A realidade contrariou as minhas previsões.
Em outras palavras: eu nunca imaginei que seria assim.
Tendo recebido o cheque, o primeiro nesta fase, encontro, à
porta do cliente, um amigo meu de velha data, também prestador de serviço
àquele cliente, que há tempo eu não via. Cumprimentei-o com alegria aceitei sua
surpresa por encontrar-me.
– Uai, cê tá no ramo?
– Pois é, sô, voltei. Um pouco diferente agora, mas voltei.
Precisamos conversar.
– Passa lá, uai. Cê sumiu. Quanto tempo! Vc não mudou nada –
mentiu pra me agradar. Sorri, semiabraçamo-nos e deixei-o lá.

EXCERTO DOS DADOS:
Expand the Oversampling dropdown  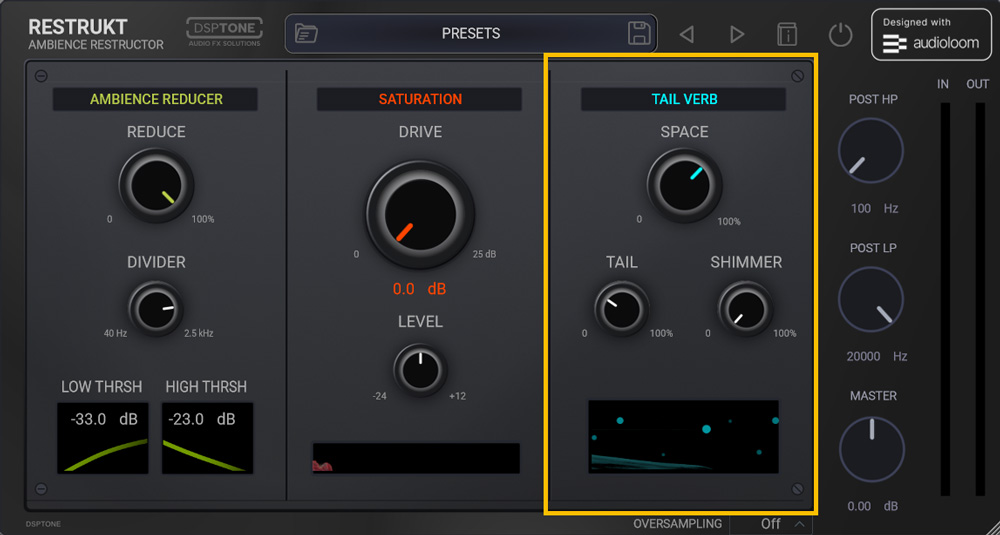(x=799, y=524)
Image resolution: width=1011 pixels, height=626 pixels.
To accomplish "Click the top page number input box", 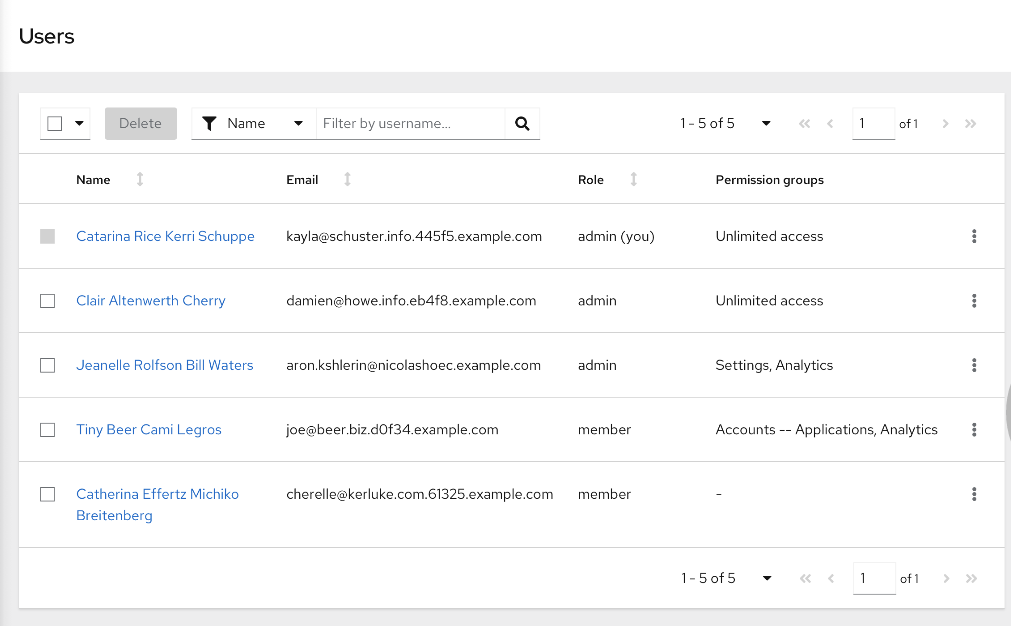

TAREFA A:
Reescreva de forma mais concisa o parágrafo do texto fornecido iniciado por "Tendo recebido o cheque", conservando os fatos principais.
TAREFA B:
Copie do texto fornecido, sem qualquer alteração, o trecho que vai de "Tendo recebido o" até "surpresa por encontrar-me.", inclusive.

SOLUÇÃO DESENVOLVIDA A:
Após receber o primeiro cheque desta fase, encontro à porta do cliente um velho amigo, também prestador de serviço a esse cliente e que há tempo eu não via. Cumprimentei-o com alegria e aceitei a surpresa dele por me encontrar.

SOLUÇÃO DESENVOLVIDA B:
Tendo recebido o cheque, o primeiro nesta fase, encontro, à
porta do cliente, um amigo meu de velha data, também prestador de serviço
àquele cliente, que há tempo eu não via. Cumprimentei-o com alegria aceitei sua
surpresa por encontrar-me.